◆ Exercise objective:
Retype the records in full, and please keep the pictures out of the copy.

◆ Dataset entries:
========================================

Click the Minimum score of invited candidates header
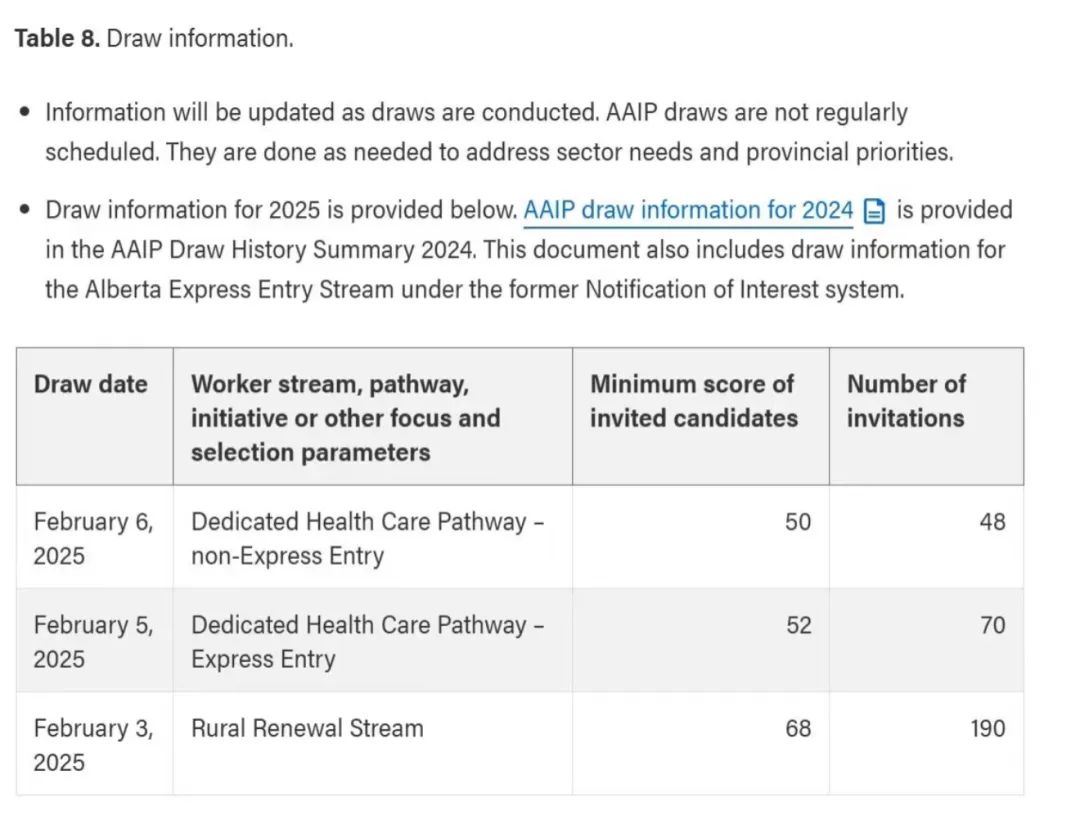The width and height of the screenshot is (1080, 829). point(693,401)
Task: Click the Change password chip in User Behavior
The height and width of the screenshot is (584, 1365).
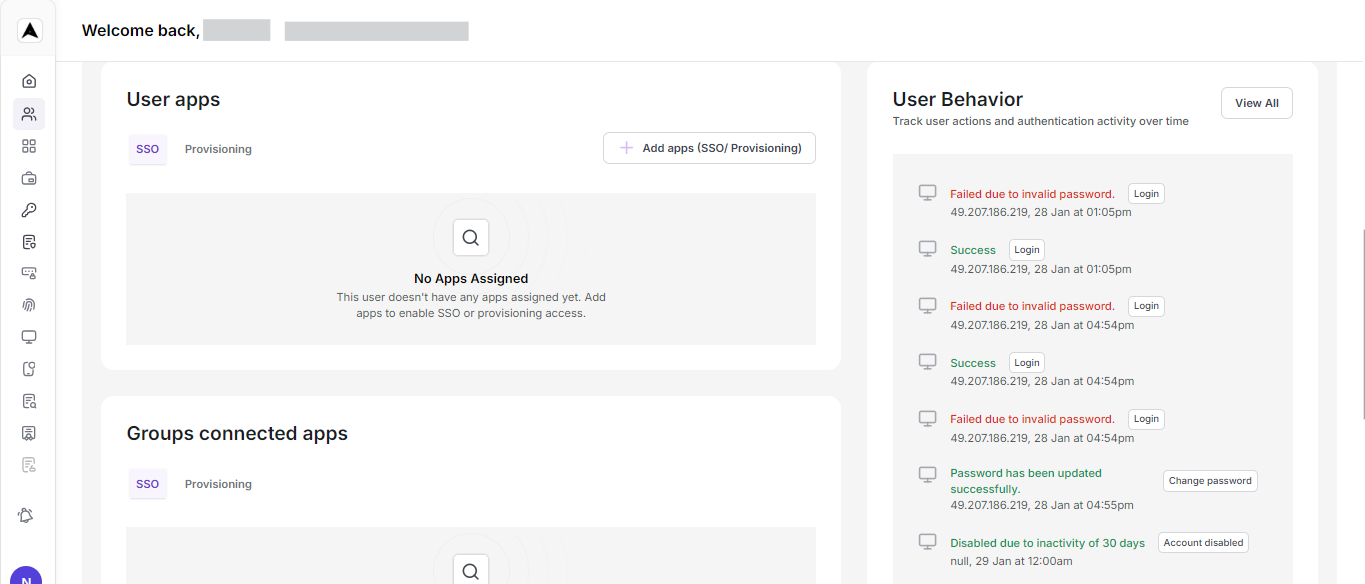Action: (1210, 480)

========================================

◆ Solution to this exercise:
Click the Minimum score of invited candidates header
The width and height of the screenshot is (1080, 829). point(693,401)
Task: Click the Change password chip in User Behavior
The height and width of the screenshot is (584, 1365).
Action: (1210, 480)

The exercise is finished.